__Given entries__.
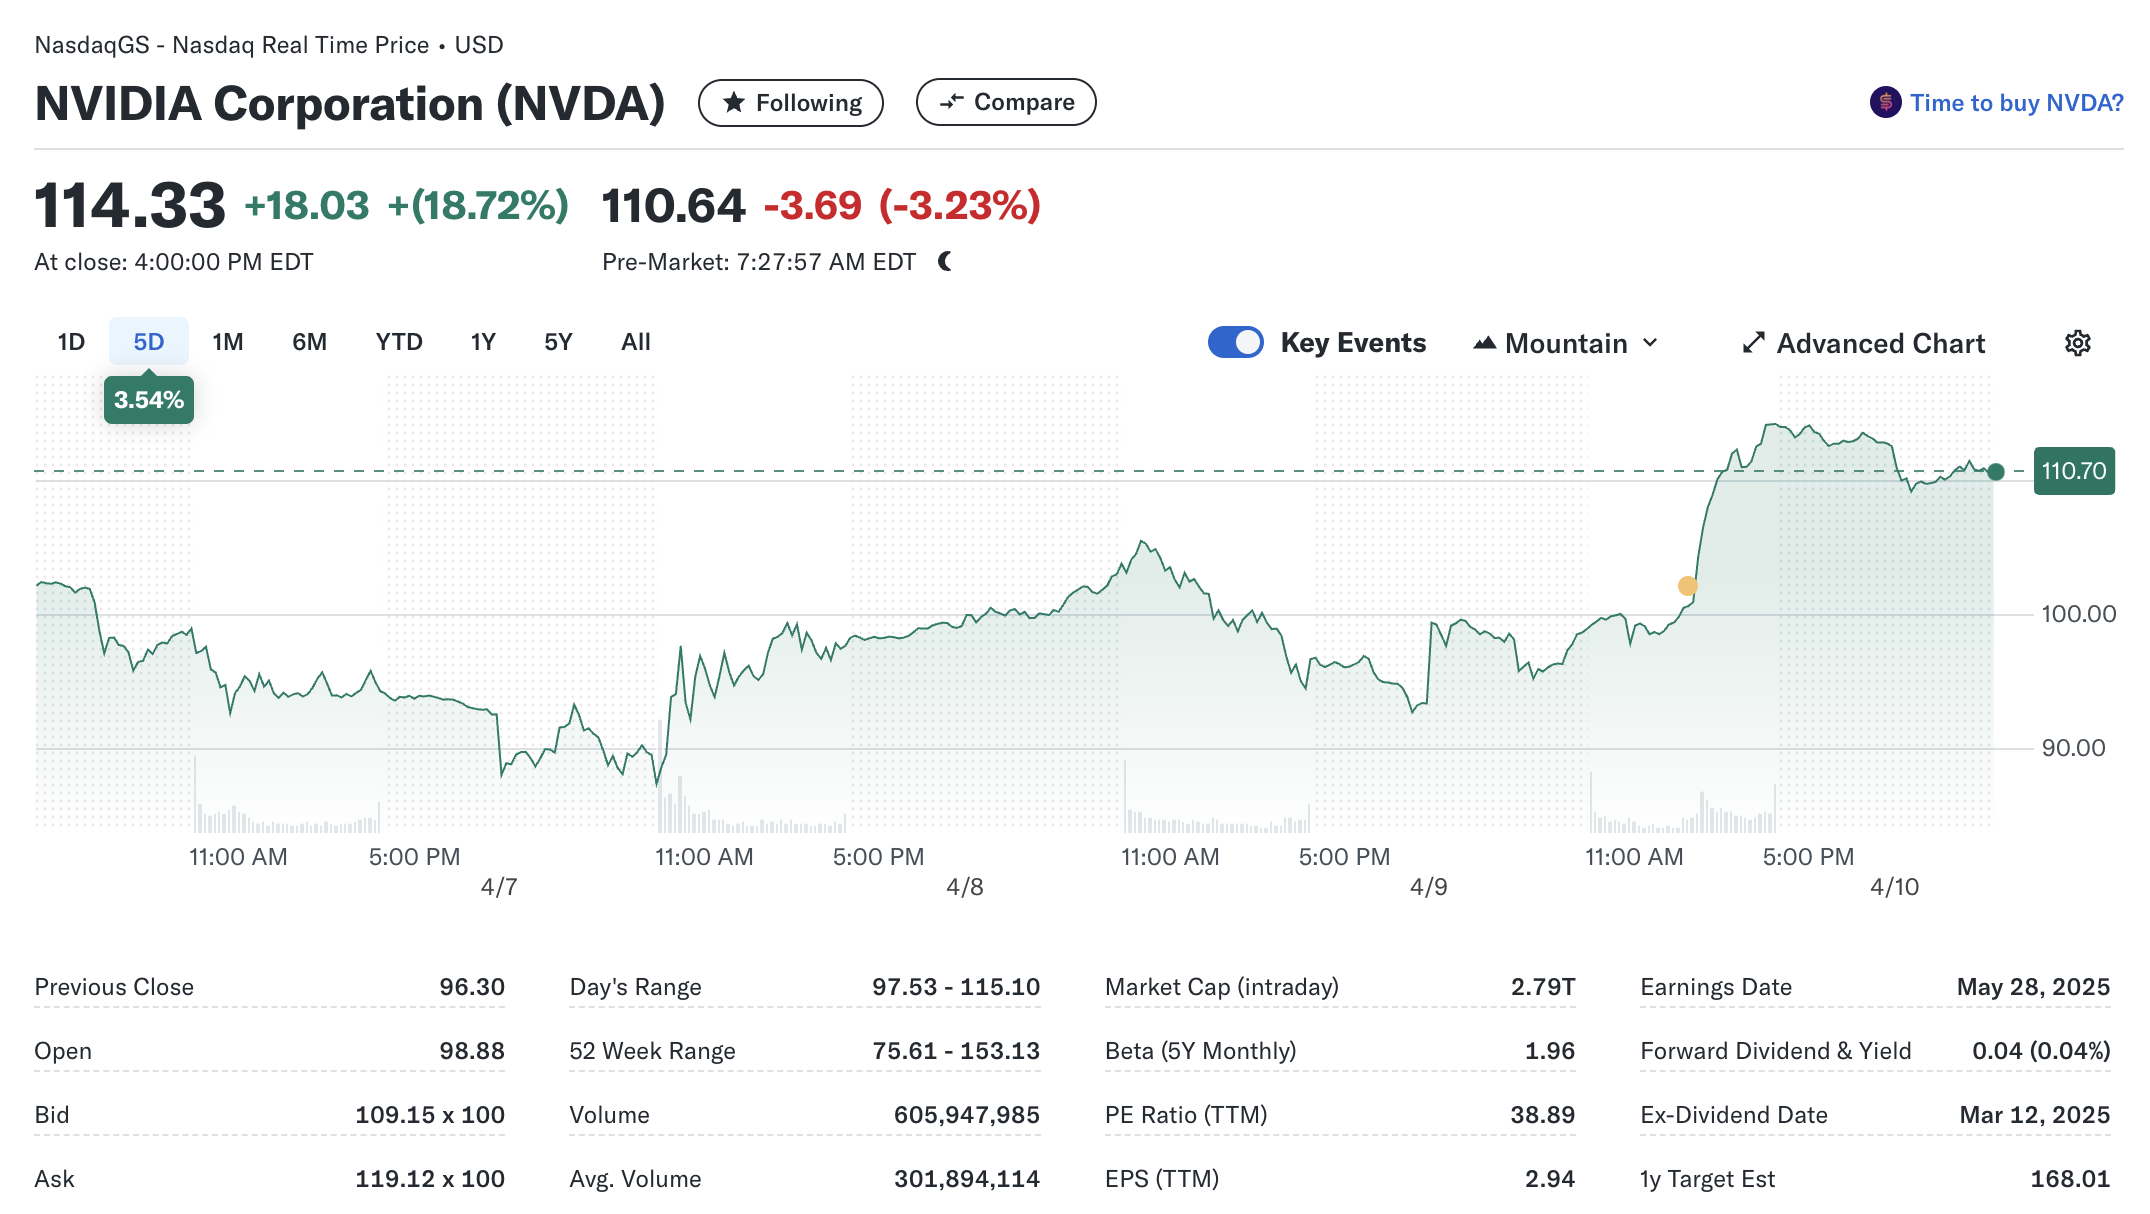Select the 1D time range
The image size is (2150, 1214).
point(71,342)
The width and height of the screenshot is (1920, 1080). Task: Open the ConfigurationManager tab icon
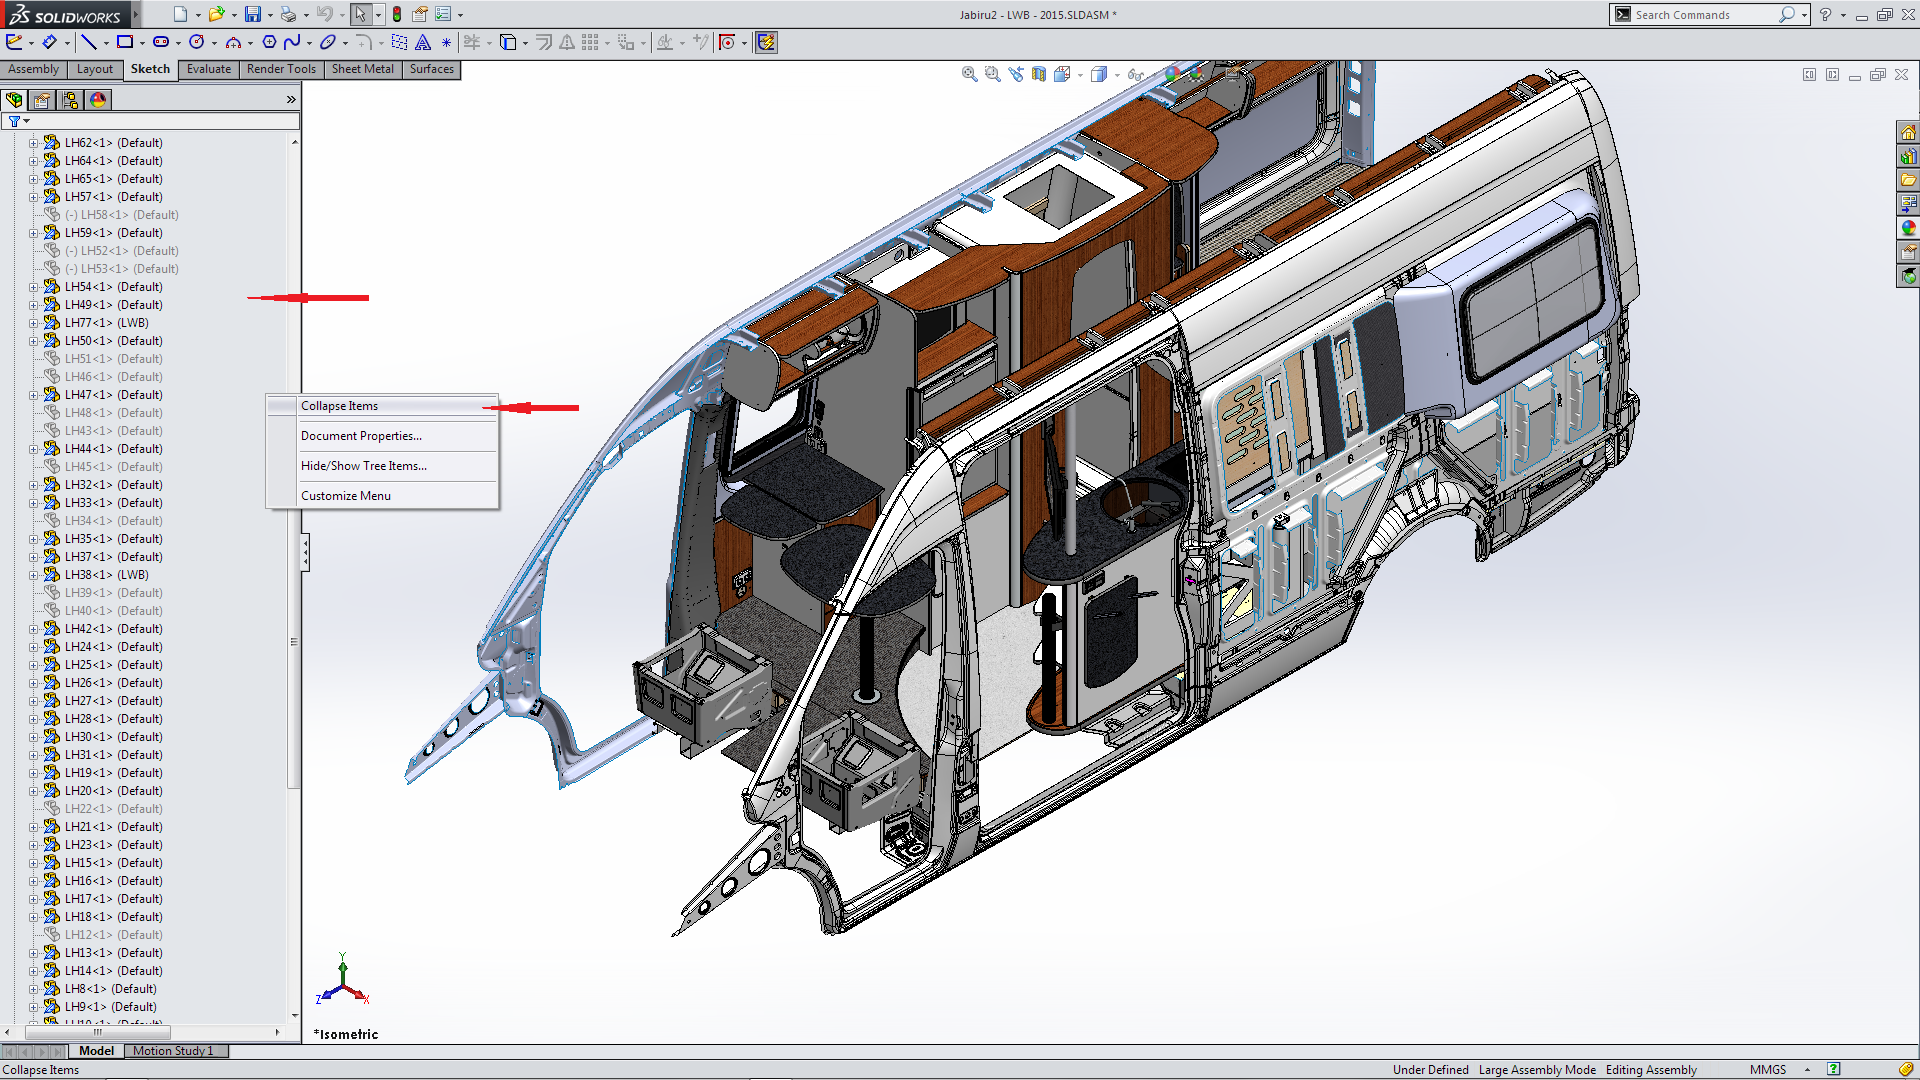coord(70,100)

__Task directions__. Only what runs from the line with "The width and" through the last line of the listing above belongs in the answer, set down exactly and free of pictures.

__Task result__.
The width and height of the screenshot is (1920, 1080). Task: Open the ConfigurationManager tab icon
coord(70,100)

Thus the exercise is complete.